Übungsaufgaben ->
1) Schreiben Sie einen Abschnitt aus dem Text über falsche Gefühle in Politik und Medien wortgetreu ab. Setzen Sie bei den Worten „Wir leben in“ ein und hören Sie nach „sie wirklich fühlen.“ auf.
2) Wie könnte der Text über falsche Gefühle in Politik und Medien nach seinem letzten Satz weitergehen? Schreiben Sie die Fortsetzung.

### Textausschnitt ###

Wir leben in einer Zeit der falschen Gefühle. Sogar Politiker, einst eine Kaste volksferner Technokraten mit schmallippigem Bleichgesicht überm Stehkragen, wollen heutzutage möglichst "nahe bei den Menschen sein" (Johannes Rau), als ob wir um diesen klebrigen Übergriff gebeten hätten. Am schlimmsten sind die Medien, und wir reden hier nicht von süßlichen TV-Schnulzen. Seitdem es zum guten Ton gehört, "Betroffenheit
" und "Engagement" zu transpirieren, servieren uns selbst Politkommentatoren immer häufiger Falschen Hasen statt harter Kritik. Ehrliche Meinungen rutschen, wenn sie überhaupt noch durchscheinen, unauffindbar tief zwischen die Zeilen. Wie freuen wir uns da, wenn uns die Medienmacher für einen Moment wenigstens mal Einblick geben in das, was sie wirklich fühlen.

### Extrahierte Informationen ###

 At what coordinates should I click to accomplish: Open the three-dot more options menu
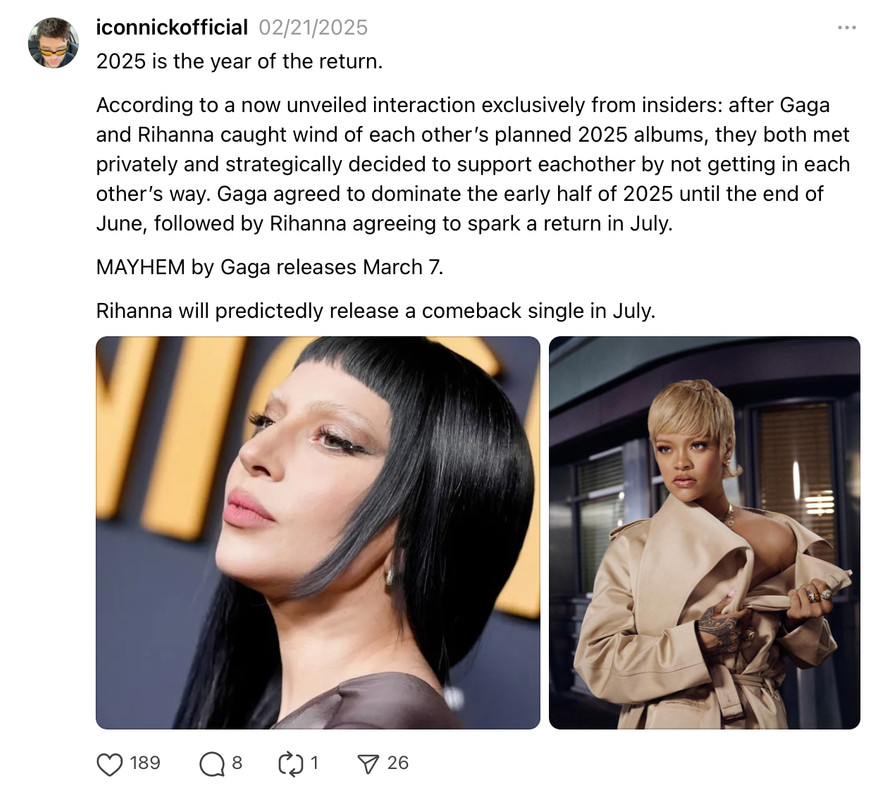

###
### Extrahierte Informationen ###

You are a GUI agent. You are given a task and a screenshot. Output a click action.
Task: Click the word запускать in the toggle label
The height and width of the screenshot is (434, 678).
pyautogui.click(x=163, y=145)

###
### Extrahierte Informationen ###

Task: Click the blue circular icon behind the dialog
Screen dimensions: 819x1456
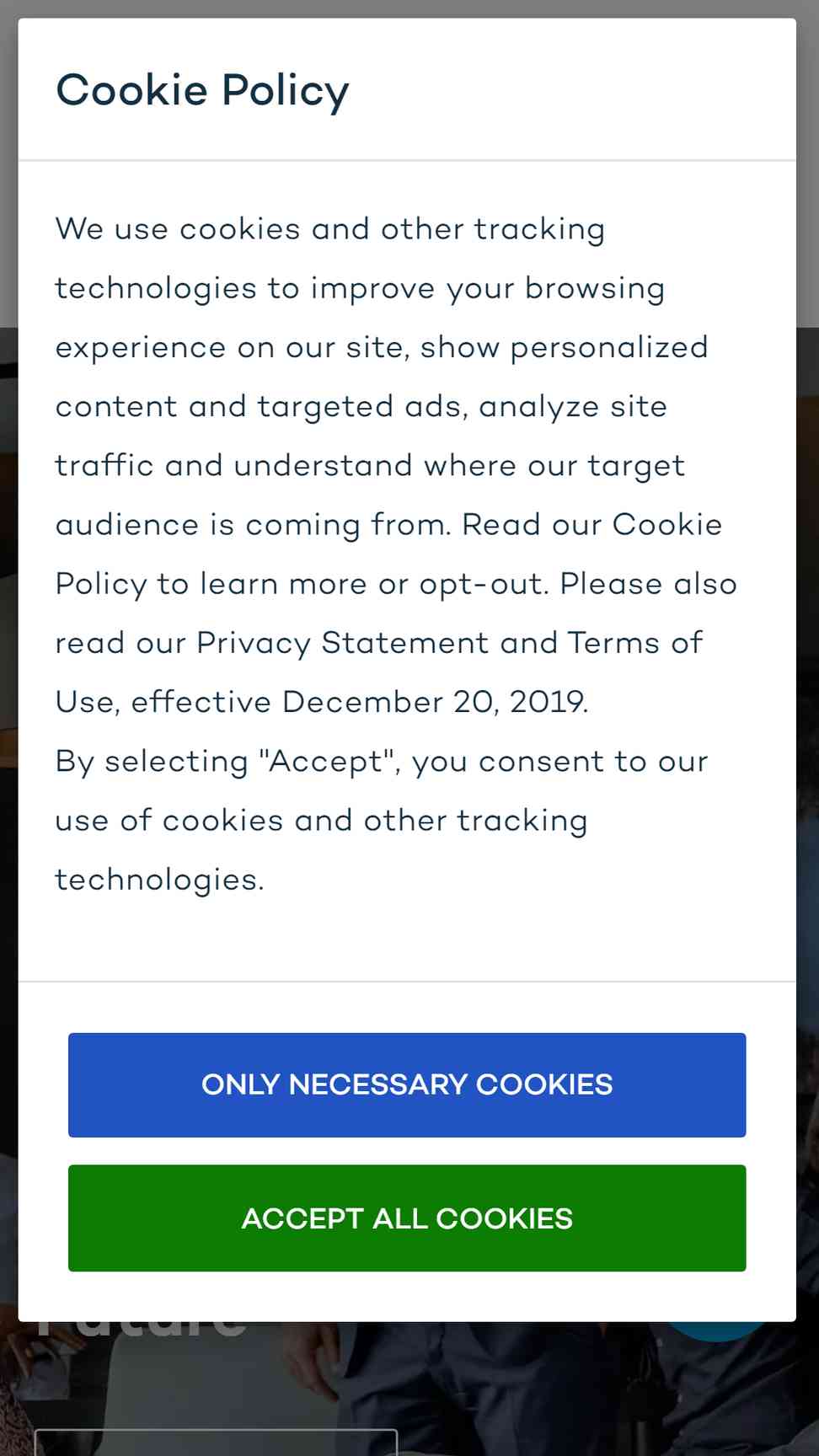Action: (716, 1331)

###

Lösungen ->
1)
Wir leben in einer Zeit der falschen Gefühle. Sogar Politiker, einst eine Kaste volksferner Technokraten mit schmallippigem Bleichgesicht überm Stehkragen, wollen heutzutage möglichst "nahe bei den Menschen sein" (Johannes Rau), als ob wir um diesen klebrigen Übergriff gebeten hätten. Am schlimmsten sind die Medien, und wir reden hier nicht von süßlichen TV-Schnulzen. Seitdem es zum guten Ton gehört, "Betroffenheit
" und "Engagement" zu transpirieren, servieren uns selbst Politkommentatoren immer häufiger Falschen Hasen statt harter Kritik. Ehrliche Meinungen rutschen, wenn sie überhaupt noch durchscheinen, unauffindbar tief zwischen die Zeilen. Wie freuen wir uns da, wenn uns die Medienmacher für einen Moment wenigstens mal Einblick geben in das, was sie wirklich fühlen.

2)
Diese Geschenk hat uns jetzt Lea Rosh gemacht, die von den Medien bis vor kurzem noch wie eine Unantastbare umschwirrt wurde. Sie hatte sich den wundesten Punkt der Deutschen aufs Banner gemalt, weshalb sich niemand mehr an sie herantraute. Selbst 2.711 Betonstelen hatten ihr da nichts mehr anhaben können. Wie über ihr Mahnmal wirklich gedacht wurde, war am Schluß kaum noch herauszufinden, da jeder Kommentator von der Furcht getrieben zu sein schien, auf Leas schwarzer Liste zu landen als einer, "der sich gegen ein würdiges Gedenken an die ermordeten Juden gesperrt hat". Also wurde die verbliebene Kritik von Monat zu Monat verquaster, in kleine Details zerschreddert, damit keiner nachweisen konnte, daß man das Mahnmal insgesamt für einen Irrtum hält.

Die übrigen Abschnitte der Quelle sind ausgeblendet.